> _Assignment 1_:
Answer these from the article on paired kidney exchange:
(a) Who is the surgical director of the University of Minnesota Health living donor kidney program?
(b) In what year did the University of Minnesota Health paired exchange program start?
(c) How many paired exchange donations did the program have in 2016?
> _Assignment 2_: Resume the article on paired kidney exchange, picking up right after its final sentence.

::: Document segment

Anyone who has tried to donate a kidney to a friend or relative can tell you: It’s often a lengthy process, and there’s no guarantee in the end that you will be a “match” with the intended recipient.
Sometimes incompatible blood types prevent a willing and medically able donor from giving a kidney to a family member or friend. Many other issues can also affect a donor’s compatibility, according to Transplant Surgeon Ty Dunn, MD, the surgical director for the University of Minnesota Health living donor kidney program.
To overcome those problems, an increasing number of kidney donors and recipients are turning to paired kidney exchange. So what is a paired kidney exchange?
A paired exchange allows would-be recipients with willing yet incompatible donors—like a spouse or brother—to match up with other donor-recipient pairs in the same situation. After two pairs are matched with each other, they “swap” kidneys, with each donor giving to the other recipient in the other pair.
“The paired exchange program increases the possibility that a person can find a match for a living donor kidney transplant. It offers the best long-term outcome for patients and gives them the chance to get off dialysis sooner,” Dunn said.
Started in 2009, the University of Minnesota Health paired exchange program continues to expand. Between 2015 and 2016, the number of paired kidney exchanges doubled, from 13 to 26 paired exchange donations. Growing exposure and awareness of this donation option has largely driven the increase.

::::::
::: Information provided

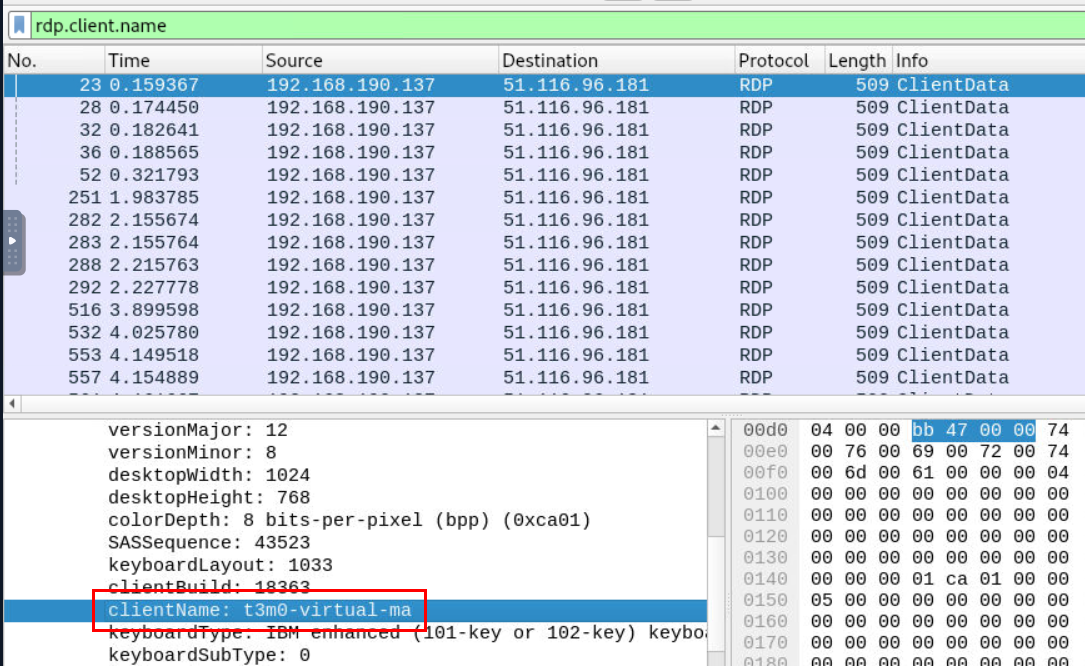Click the display filter bookmark icon
The height and width of the screenshot is (666, 1085).
point(19,26)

::::::

> _Written response 1_:
(a) Transplant Surgeon Ty Dunn, MD
(b) 2009
(c) 26

> _Written response 2_:
Paired kidney exchanges, sometimes started by altruistic donors—those giving without an intended recipient—have also helped create kidney donation “chains” between transplant centers across the nation. Coordinated by the National Kidney Registry, these transplant chains connect a long network of individual donor-recipient pairs, thus giving people in need of a kidney transplant more options.
In 2015, Kathy Hart, an altruistic donor at University of Minnesota Medical Center, helped set off one of the longest kidney donation chains to date. Hart’s donation helped 36 people nationwide receive a kidney.
Though the paired exchange program and donation chains give people who have found a donor a second chance at getting a viable live kidney, it’s not always an easy choice for all involved, according to Margaret Voges, RN, BAN, a transplant coordinator for the program.
Some donors may have concerns at first about giving a kidney to a complete stranger, instead of their intended friend or loved one, Voges said. Others are often uncertain about giving away their kidney without first securing an organ for their partner.
Voges works with donors and recipients to address their concerns. In all cases, donations and chains do not move forward until every recipient involved is matched with a donor.
Kidney pairing is still relatively new, but Voges and Dunn are optimistic. They believe with time and awareness the program and donor pool will grow so that more people can receive kidneys from living donors. Living donations are generally preferable to donations from deceased donors because of the health of the organ.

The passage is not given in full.